(Task statement) Below is a listing; transcribe it exactly but without any images.
##### Entries shown #####
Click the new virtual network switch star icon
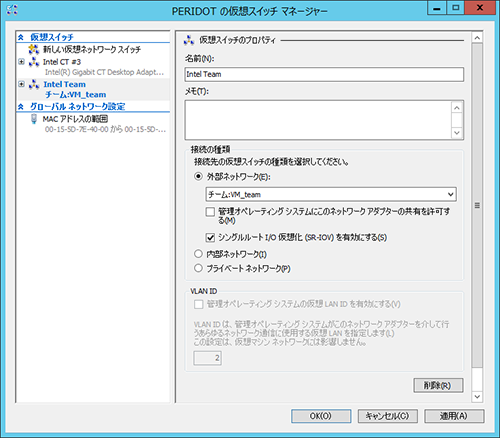The height and width of the screenshot is (438, 500). [34, 49]
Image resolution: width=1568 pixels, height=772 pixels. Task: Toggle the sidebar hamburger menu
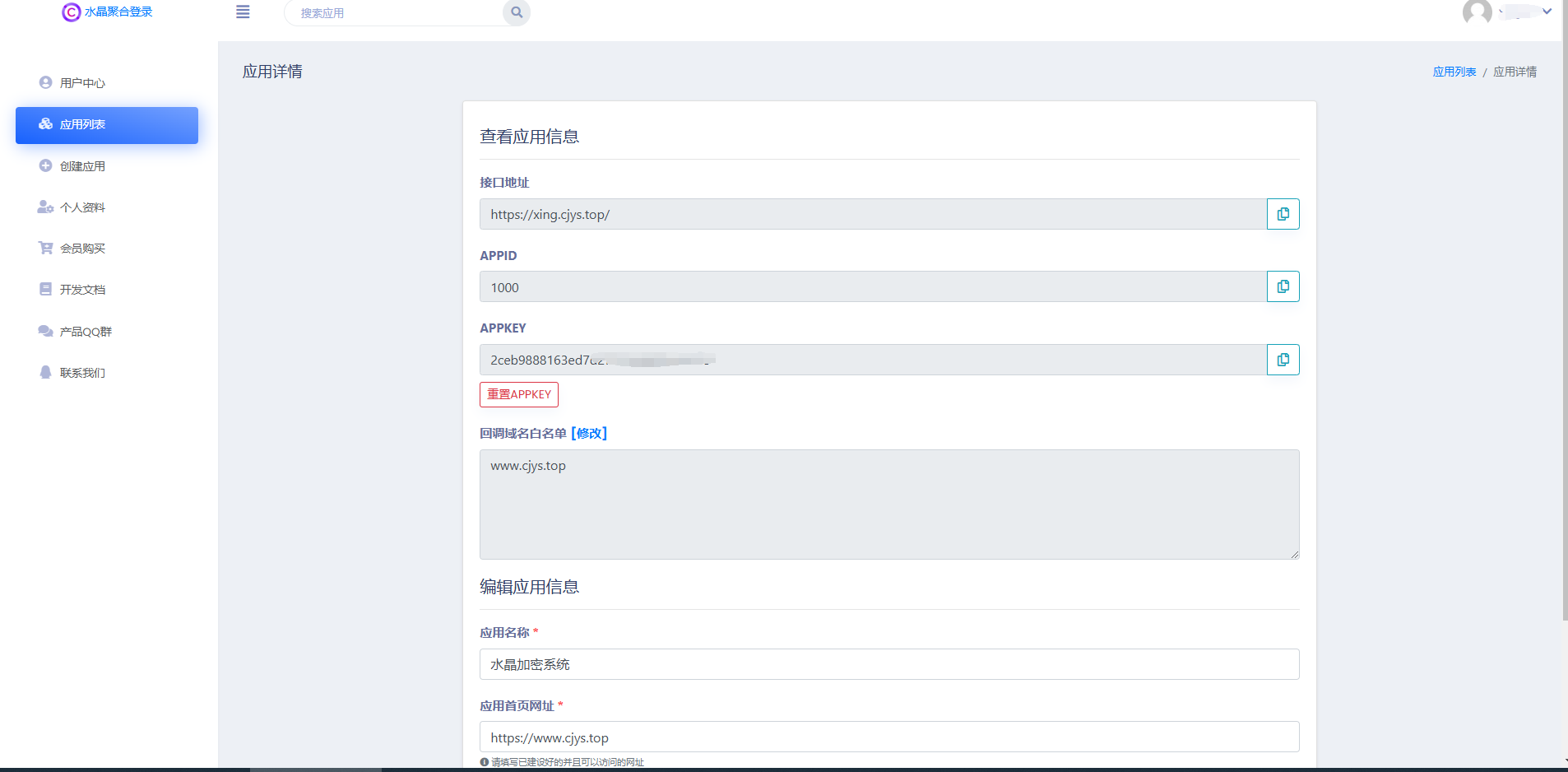tap(243, 12)
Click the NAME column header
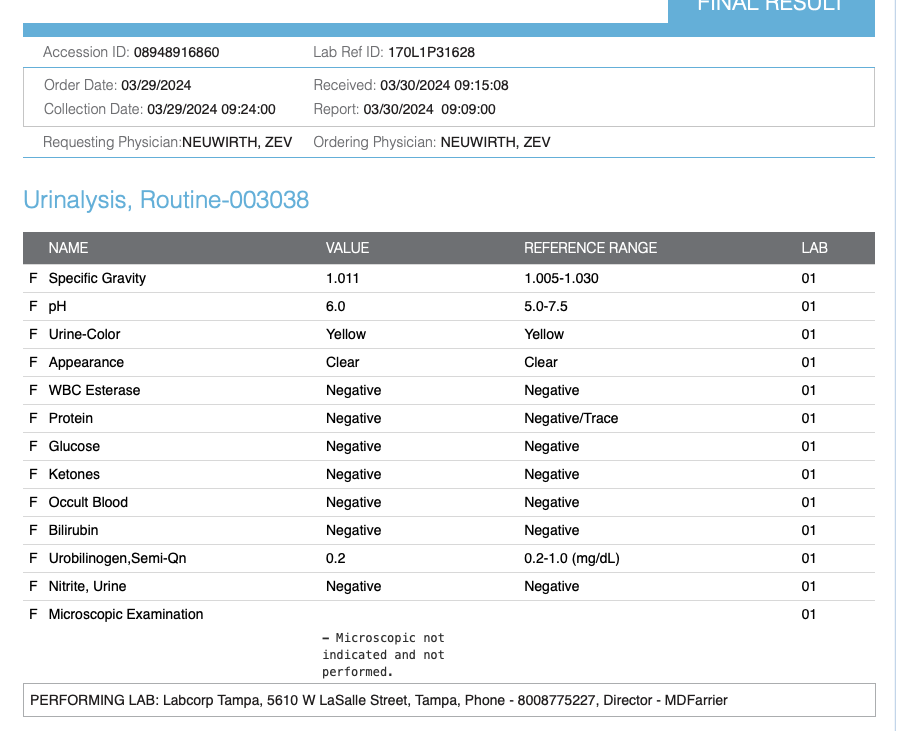Screen dimensions: 909x731 (68, 248)
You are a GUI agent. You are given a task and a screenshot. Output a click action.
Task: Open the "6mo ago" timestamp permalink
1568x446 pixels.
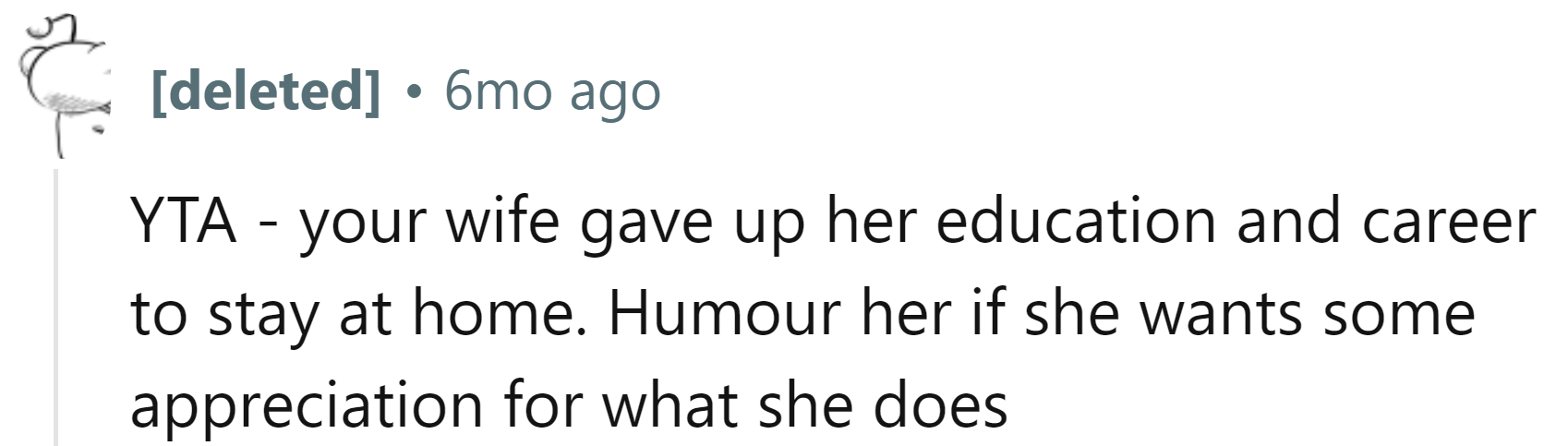tap(552, 90)
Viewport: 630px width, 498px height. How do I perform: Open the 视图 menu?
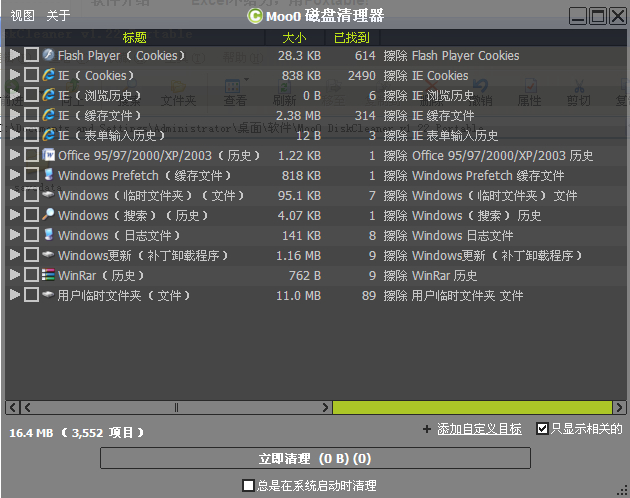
#####
(Solution to this task)
Click the new virtual network switch star icon
The height and width of the screenshot is (438, 500). [34, 49]
Image resolution: width=1568 pixels, height=772 pixels. Task: Toggle the sidebar hamburger menu
tap(243, 12)
Click the NAME column header
Screen dimensions: 909x731 (68, 248)
You are a GUI agent. You are given a task and a screenshot. Output a click action.
Task: Open the "6mo ago" timestamp permalink
1568x446 pixels.
tap(552, 90)
Viewport: 630px width, 498px height. How do I perform: Open the 视图 menu?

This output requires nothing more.